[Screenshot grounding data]
----

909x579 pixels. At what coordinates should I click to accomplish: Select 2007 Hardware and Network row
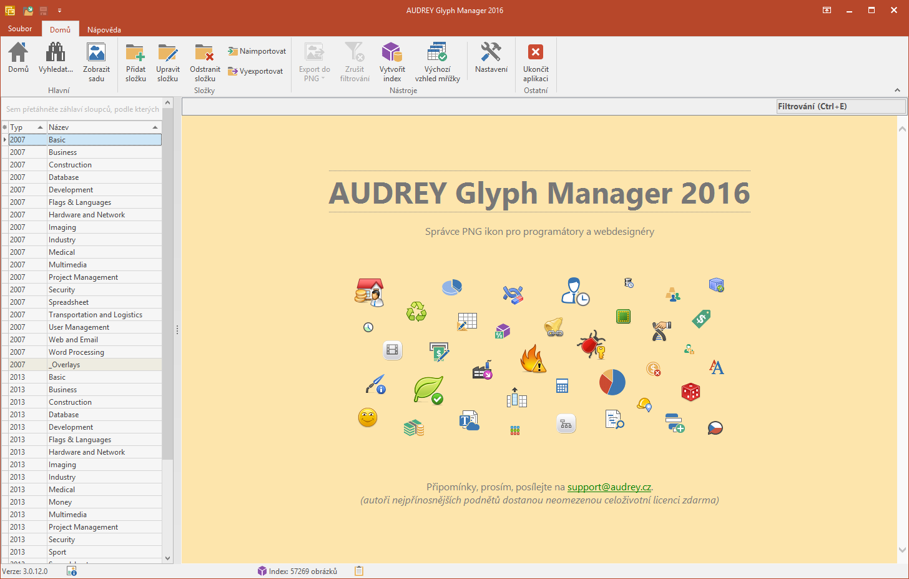[x=87, y=215]
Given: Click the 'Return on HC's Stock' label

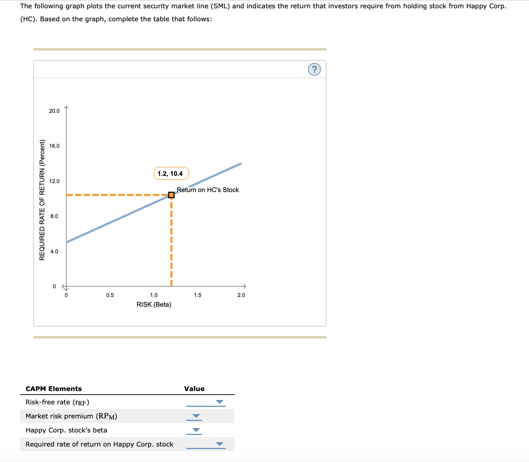Looking at the screenshot, I should click(x=208, y=190).
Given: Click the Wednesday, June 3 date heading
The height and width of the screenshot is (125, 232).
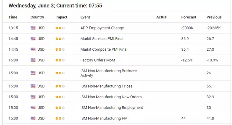Looking at the screenshot, I should click(32, 5).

----

**About this exercise**.
Using the records above, extract exactly and only the lines from the one with "The height and" through the final line, inclusive, leaving out pictures.

**Answer for this exercise**.
The height and width of the screenshot is (125, 232).
Looking at the screenshot, I should click(32, 5).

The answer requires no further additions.